In general, I’m thinking a lot about the following mental model for oil prices and recessions.  First of all, recessions are not linear phenomena.  They represent trend breaks in the general path of improving economic productivity.  I think of them as akin to a paradigm shift (in the Kuhnian sense) when global markets are forced to realize that some assumption they were implicitly making cannot continue to hold any longer.

We are in an era where the availability of natural resources is not sufficient to support the wealth levels that the developed world has grown accustomed to, along with the speed of growth with which the developing world is trying to approach those same levels.  So, this is represented by oil prices rising (along with food and other commodity prices more generally).  But the effect of this is not to place a uniform drag on growth, because the global mind has not accepted this truth yet.  Instead, the global economy keeps trying to grow in a way that is inconsistent with the resource constraints, and then some part of the system tears and gives way.

So, in 2007/2008 the sector that gave way was the American subprime consumer, along with a significant chunk of the financial system that was predicated on the idea that poor Americans could continue to take on more and more debt indefinitely.  Instead, rising gas and food prices eventually destabilized the finances of that sector of consumers, they started to default, then their lenders started to default, financial contagion set in, and the situation was only stabilized with massive extraordinary interventions by sovereign governments.  That worked, but left a lot of the sovereigns in significantly weaker condition than before.

Now poor Americans borrowing more and more to bid house prices higher and higher was always an unsustainable trend that was going to end in tears one way or another.  But the timing was likely determined by the oil/food price shock that ended in 2008.

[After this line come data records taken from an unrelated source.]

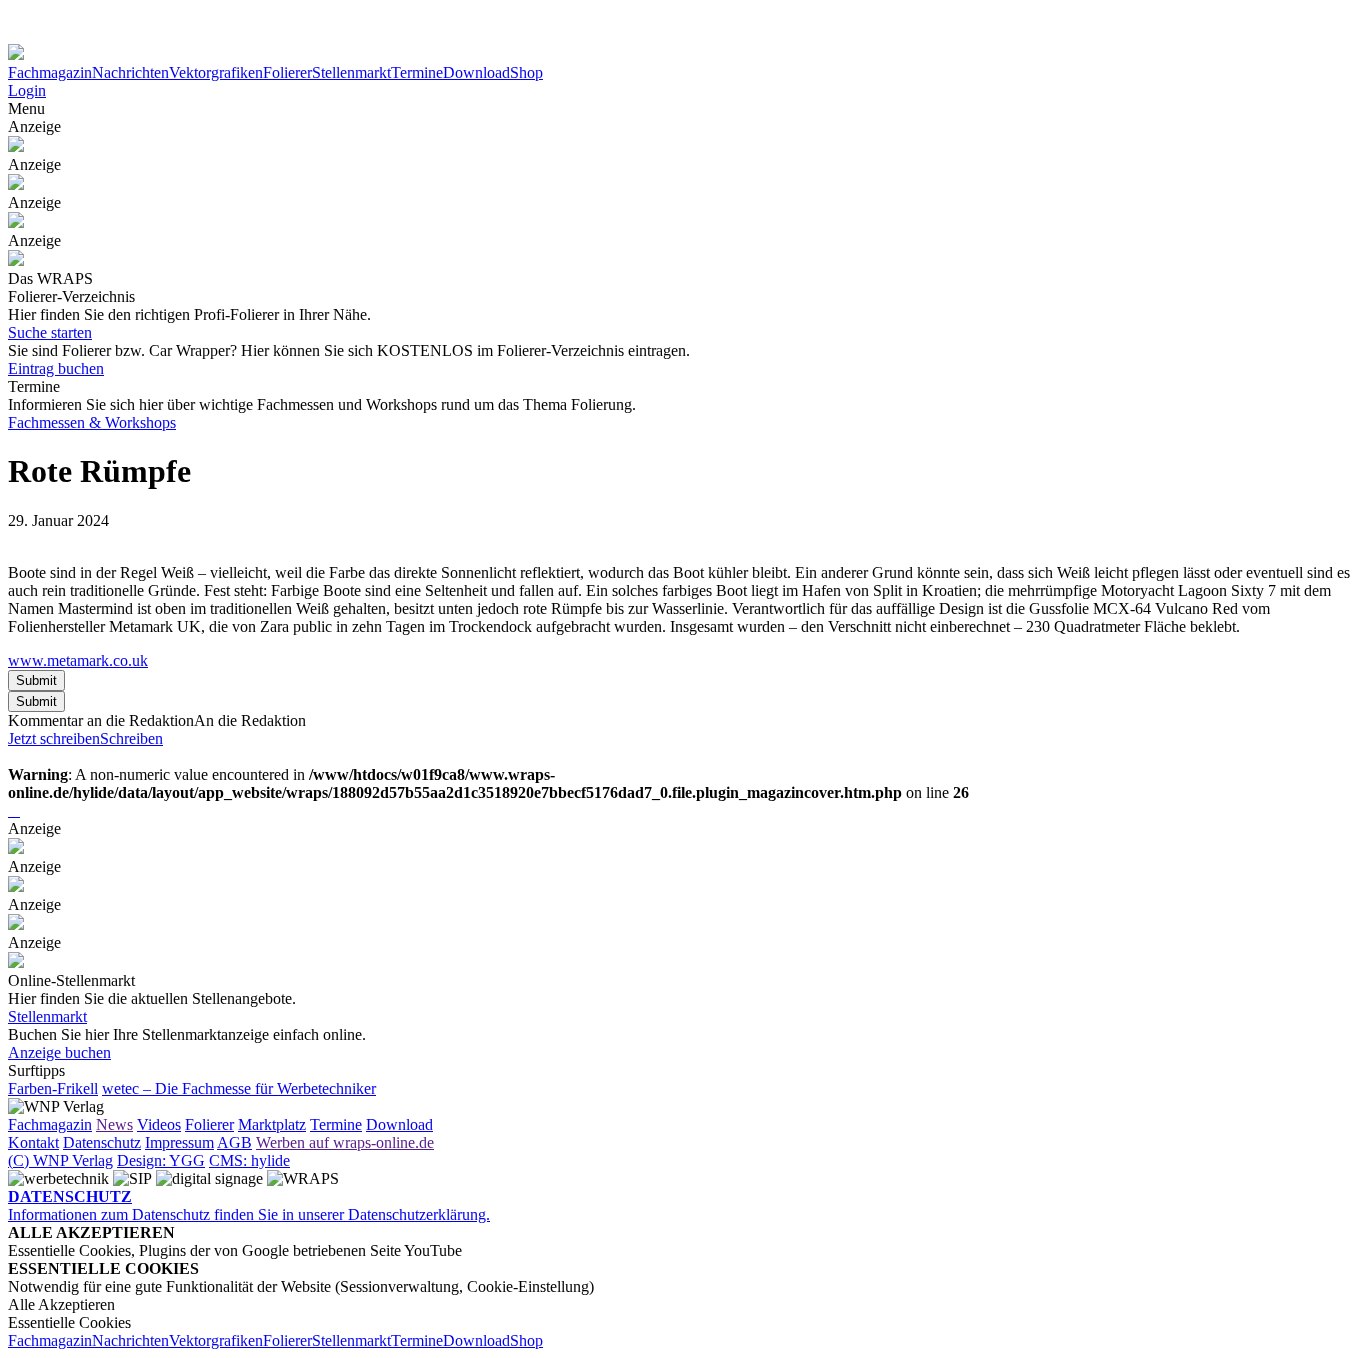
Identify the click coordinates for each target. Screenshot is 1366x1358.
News (114, 1124)
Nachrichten (130, 72)
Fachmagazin (50, 72)
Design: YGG (161, 1160)
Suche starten (50, 332)
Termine (417, 72)
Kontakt (33, 1142)
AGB (234, 1142)
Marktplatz (272, 1124)
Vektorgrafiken (216, 72)
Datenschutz (102, 1142)
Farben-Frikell (53, 1088)
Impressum (179, 1142)
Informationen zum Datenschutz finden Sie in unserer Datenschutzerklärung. (249, 1205)
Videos (159, 1124)
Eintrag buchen (56, 368)
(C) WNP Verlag (60, 1160)
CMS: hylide (249, 1160)
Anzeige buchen (59, 1052)
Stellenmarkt (351, 72)
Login (27, 90)
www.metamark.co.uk (78, 660)
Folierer (287, 72)
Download (476, 72)
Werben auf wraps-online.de (345, 1142)
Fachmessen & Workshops (92, 422)
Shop (526, 72)
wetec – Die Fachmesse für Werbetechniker (239, 1088)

So now, just three years later, here we are again with oil and food prices rising fast, and the question in my mind is this: what part of the global fabric tears next?  And when?

Clearly, we have had some smallish rips in recent months.  The instability in the Middle East this year has a similar character.  The people there have been living under nasty authoritarian regimes for a long time, and that’s probably always been an unsustainable arrangement that was going to end badly some day.  But rising fuel/food prices were a trigger, at least in part.  But, so far, these events have not been sufficient to cause enough general distress and panic to get commodity prices to go lower.  Indeed, because the region is such a critical oil producer, prices have gone higher (with Libya in particular seeming not likely to resume much in the way of oil production in the immediate future).

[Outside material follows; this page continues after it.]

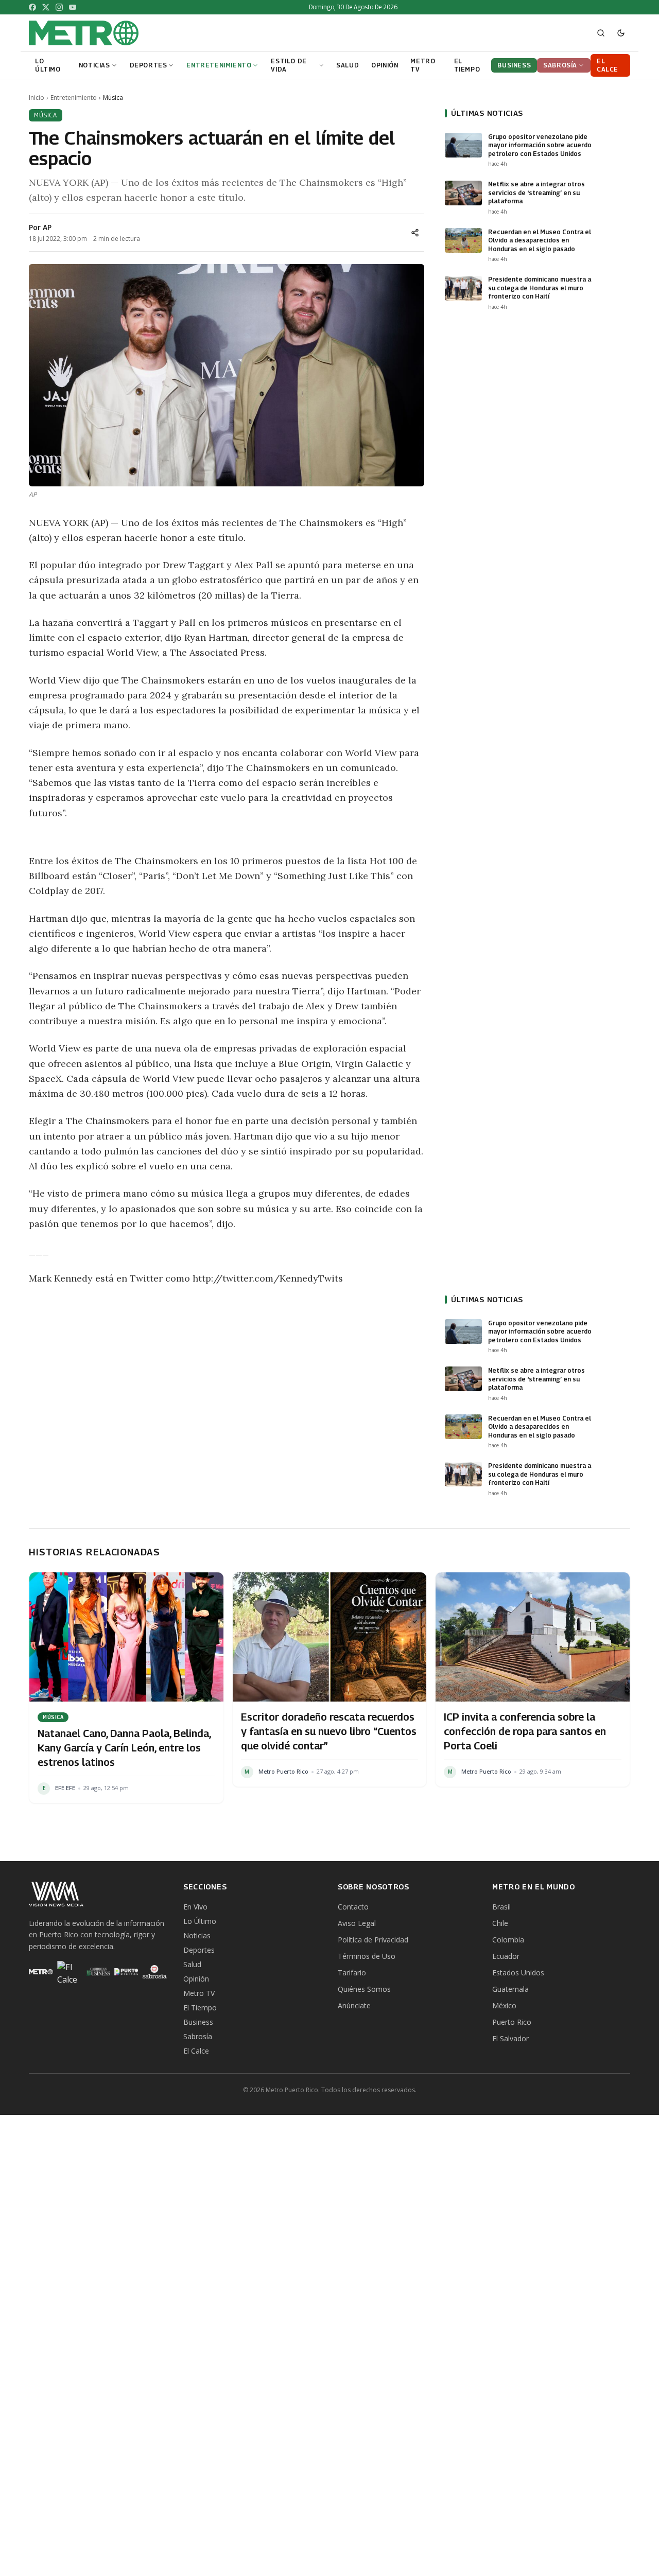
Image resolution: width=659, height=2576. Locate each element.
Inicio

Whether the events in the Middle East have run their course, or are just smoldering in out of the way places (Syria) waiting to burst into larger flames again, I am not sure.

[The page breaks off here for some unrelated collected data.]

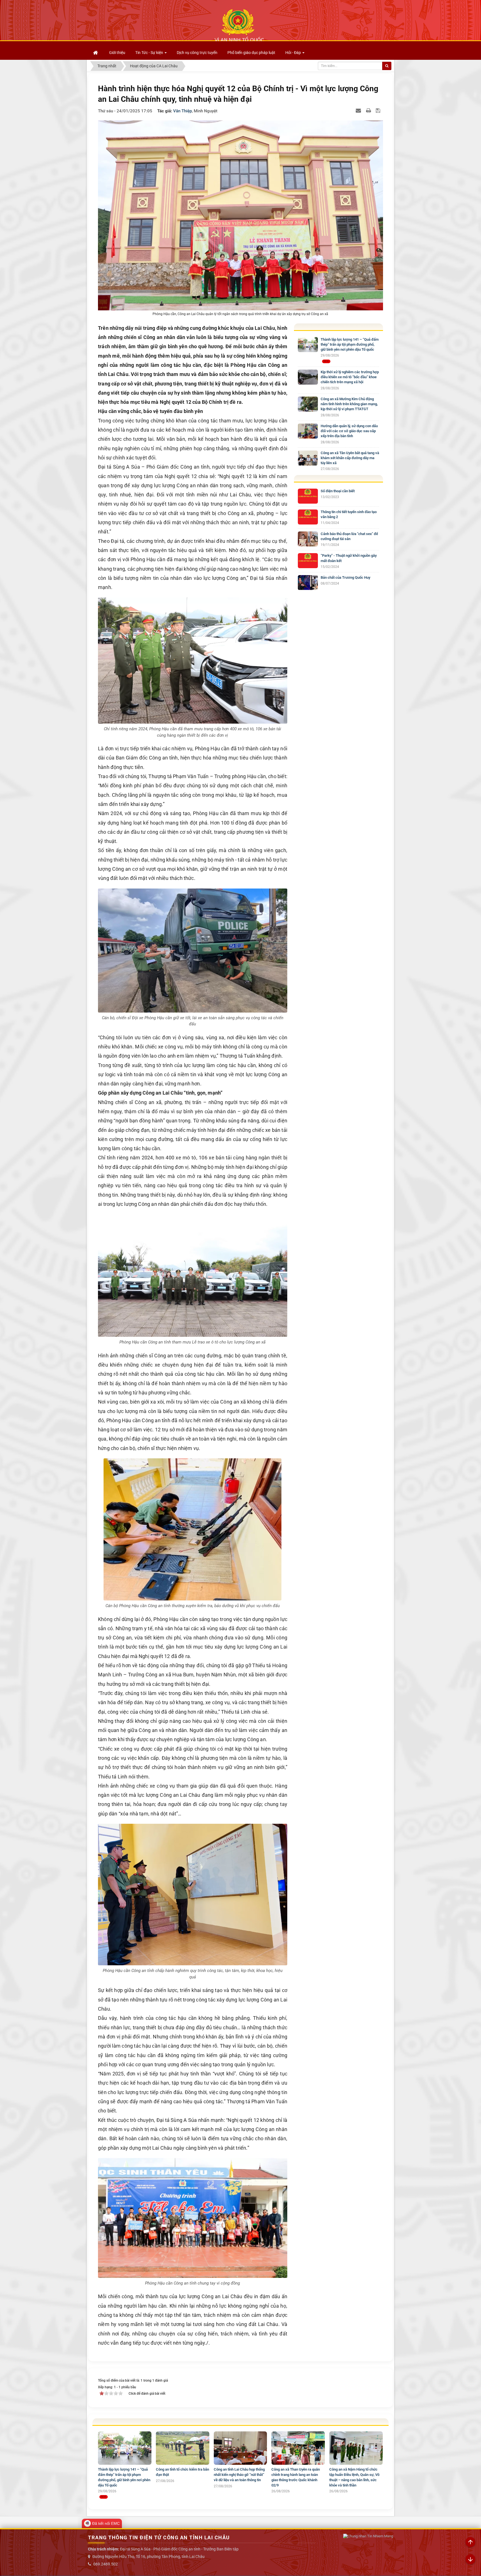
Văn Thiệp (182, 110)
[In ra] (369, 110)
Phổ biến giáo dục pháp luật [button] (251, 52)
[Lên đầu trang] (470, 2542)
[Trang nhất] (96, 52)
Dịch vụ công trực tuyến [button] (197, 52)
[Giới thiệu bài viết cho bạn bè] (359, 110)
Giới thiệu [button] (117, 52)
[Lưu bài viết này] (379, 110)
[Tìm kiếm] (386, 66)
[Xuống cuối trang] (470, 2559)
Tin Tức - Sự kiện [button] (149, 52)
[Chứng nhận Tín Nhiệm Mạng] (368, 2536)
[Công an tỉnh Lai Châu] (239, 25)
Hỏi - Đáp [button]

Then there is the issue of European sovereign defaults.  The Greeks and the Irish, and maybe a few others, are not going to repay their debts in full.  At some point, this is going to have to be recognized and the consequences worked through.  Will this cause enough general panic and fear to get the global economy off track and lower commodity prices?  I have a hard time believing it, since the whole situation has been so obvious for so long and you’d think the various institutions at risk (eg the French and German Banks) would have had time to mitigate their risks (but then I would have said the same about the US housing bubble, and that was clearly not right).

In a way, whatever happens in the end to stop global growth and drop commodity prices almost has to come as a surprise, at least to most of the global mind.  It can’t be something that’s broadly accepted already.

A few other candidate issues:

  • China’s authoritarian political system is probably not sustainable forever.  Major political unrest in China would obviously send massive tremors through the global economy.
  • The US government deficits are not sustainable forever.  Obviously, elite opinion is that the crisis is not imminent and so the proposals for dealing with this are mostly not very serious, but it is receiving some attention.
  • The US trade deficit is not sustainable.  At some point the dollar has to get a lot weaker relative to currencies that are currently pegged to it (like the Renminbi and the Riyal).
  • It’s probably also worth mentioning the whole derivative market mess (with outstanding contract face values some humungous multiple of the size of the global economy).  I’m not sure that’s a likely cause of rips in the global fabric, but it does perhaps have the potential to cause unexpected transmission paths from an initial shock to other parts of the system. 
So which of these gives first?  Or is it something else altogether?  I’m not sure.  But as long as the world is trying to grow at 4%+ a year on the current technological base, I think the strain will be getting worse.